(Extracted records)
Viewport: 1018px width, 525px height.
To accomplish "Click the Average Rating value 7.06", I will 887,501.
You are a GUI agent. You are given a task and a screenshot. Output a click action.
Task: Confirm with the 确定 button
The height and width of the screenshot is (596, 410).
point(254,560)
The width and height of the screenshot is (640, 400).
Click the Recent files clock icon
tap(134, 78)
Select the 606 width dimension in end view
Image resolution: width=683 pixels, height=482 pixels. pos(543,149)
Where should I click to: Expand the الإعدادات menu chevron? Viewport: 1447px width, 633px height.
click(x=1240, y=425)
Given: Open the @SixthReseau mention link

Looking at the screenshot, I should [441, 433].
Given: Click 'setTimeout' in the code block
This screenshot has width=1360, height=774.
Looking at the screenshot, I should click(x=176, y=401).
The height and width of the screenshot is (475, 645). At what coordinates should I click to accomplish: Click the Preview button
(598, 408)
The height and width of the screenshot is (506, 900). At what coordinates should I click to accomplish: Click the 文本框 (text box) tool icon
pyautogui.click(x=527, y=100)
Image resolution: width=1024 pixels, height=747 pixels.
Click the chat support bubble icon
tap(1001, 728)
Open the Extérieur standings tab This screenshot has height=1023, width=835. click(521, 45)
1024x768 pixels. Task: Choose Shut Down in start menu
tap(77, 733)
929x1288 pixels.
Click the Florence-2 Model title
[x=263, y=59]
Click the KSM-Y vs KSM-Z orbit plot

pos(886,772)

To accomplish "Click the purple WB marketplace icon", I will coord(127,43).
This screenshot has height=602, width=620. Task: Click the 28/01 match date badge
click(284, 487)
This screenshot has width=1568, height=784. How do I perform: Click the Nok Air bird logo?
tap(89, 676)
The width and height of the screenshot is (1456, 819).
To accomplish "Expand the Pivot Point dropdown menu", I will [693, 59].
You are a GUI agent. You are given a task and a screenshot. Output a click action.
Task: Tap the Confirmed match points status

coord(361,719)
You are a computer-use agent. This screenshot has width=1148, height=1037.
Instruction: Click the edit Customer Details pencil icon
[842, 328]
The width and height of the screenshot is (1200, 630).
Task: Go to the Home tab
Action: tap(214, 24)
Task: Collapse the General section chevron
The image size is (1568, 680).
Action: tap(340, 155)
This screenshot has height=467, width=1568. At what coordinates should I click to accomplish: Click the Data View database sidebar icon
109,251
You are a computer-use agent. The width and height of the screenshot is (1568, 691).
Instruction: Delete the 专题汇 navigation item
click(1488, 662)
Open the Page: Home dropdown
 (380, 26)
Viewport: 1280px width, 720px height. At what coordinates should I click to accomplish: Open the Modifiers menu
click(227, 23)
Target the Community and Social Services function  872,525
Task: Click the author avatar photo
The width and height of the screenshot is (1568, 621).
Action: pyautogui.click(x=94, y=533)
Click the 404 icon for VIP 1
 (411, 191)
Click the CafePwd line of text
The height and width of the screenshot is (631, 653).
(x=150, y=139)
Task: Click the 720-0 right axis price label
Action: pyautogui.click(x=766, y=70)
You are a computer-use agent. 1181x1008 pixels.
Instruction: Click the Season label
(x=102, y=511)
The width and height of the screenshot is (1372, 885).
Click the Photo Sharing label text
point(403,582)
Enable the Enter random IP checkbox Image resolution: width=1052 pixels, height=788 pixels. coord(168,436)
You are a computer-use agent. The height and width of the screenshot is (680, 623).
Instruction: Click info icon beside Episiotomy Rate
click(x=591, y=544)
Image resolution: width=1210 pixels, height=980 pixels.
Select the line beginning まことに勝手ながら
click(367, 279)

**Assigned task:** In the entries above, how many lines include the word "computer"? Give only that number.

**Solution to this problem:** 4